FriendFinder Networks, publisher of Penthouse Magazine, and owner of a number of adult websites, has filed for chapter 11 bankruptcy protection. If approved by the bankruptcy court, the deal worked out with note holders, would reduce the company’s debt by $300 million dollars. Shareholders, as is most often the case in bankruptcy protection will likely receive nothing. Revenue at FriendFinders social networking sites were hardest hit, falling 17.6%. Chief Financial Officer, Ezra Shashoua blamed the lower revenue on a drop in membership and increased advertising costs for affiliates, according to court documents. Shashoua also said credit card companies had refused to process transactions for the company’s Internet businesses.

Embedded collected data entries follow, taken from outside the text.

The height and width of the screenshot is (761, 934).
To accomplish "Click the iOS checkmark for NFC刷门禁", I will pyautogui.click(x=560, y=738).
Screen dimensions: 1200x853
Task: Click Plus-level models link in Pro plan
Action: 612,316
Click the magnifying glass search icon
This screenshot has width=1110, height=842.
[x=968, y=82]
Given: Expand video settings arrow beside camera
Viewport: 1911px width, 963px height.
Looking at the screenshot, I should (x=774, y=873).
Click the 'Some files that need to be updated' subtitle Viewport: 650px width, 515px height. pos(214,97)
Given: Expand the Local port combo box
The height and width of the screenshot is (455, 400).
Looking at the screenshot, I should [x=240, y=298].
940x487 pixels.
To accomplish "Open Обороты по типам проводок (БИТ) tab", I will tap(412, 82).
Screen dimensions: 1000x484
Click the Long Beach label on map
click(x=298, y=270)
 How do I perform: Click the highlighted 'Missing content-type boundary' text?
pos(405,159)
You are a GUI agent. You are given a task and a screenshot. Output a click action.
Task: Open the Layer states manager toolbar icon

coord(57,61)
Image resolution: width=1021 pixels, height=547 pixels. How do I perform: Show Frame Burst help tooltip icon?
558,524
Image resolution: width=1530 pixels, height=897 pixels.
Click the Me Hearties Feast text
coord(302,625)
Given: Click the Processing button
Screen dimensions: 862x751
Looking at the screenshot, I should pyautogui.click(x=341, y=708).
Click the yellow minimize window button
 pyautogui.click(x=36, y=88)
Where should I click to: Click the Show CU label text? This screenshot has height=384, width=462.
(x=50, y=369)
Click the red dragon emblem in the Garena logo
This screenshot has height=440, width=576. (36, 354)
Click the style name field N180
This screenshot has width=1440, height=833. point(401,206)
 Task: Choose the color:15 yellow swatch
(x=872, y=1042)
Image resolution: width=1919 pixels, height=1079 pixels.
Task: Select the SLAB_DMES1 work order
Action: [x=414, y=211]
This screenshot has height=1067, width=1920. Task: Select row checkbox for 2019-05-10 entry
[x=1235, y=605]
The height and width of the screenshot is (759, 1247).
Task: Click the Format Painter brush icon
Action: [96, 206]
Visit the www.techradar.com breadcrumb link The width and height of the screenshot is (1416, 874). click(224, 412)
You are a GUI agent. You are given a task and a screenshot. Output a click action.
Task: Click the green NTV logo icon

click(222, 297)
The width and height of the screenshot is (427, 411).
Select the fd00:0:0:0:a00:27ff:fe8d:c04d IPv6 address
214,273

In U.S. Bankruptcy Court papers, FriendFinder said it plans to issue cash and new debt to holders of $234 million of first-lien notes. It also plans to cancel about $330 million in second-lien notes and issue new stock to those debt holders, who will own the company when it exits bankruptcy if the plan receives creditor and court approval.
Ultimately however, there’s one main reason why the company has failed; free sex is widely available on line. Pay sex sites are unnecessary. All print adult titles, known as sophisticates have also taken a hard hit due to the internet and will unfortunately never recover. One doesn’t need to pay for the content and more importantly, one need not enter any personal information. If the petition is acceptable to the court, and creditors, FriendFinder will need to completely change how the company is operating. The preponderance of adult websites makes it absolutely necessary that the sites differentiates themselves from their competition. But if one was a betting man, he would have to believe that regardless of any changes, FriendFinders will ultimately close down its operations.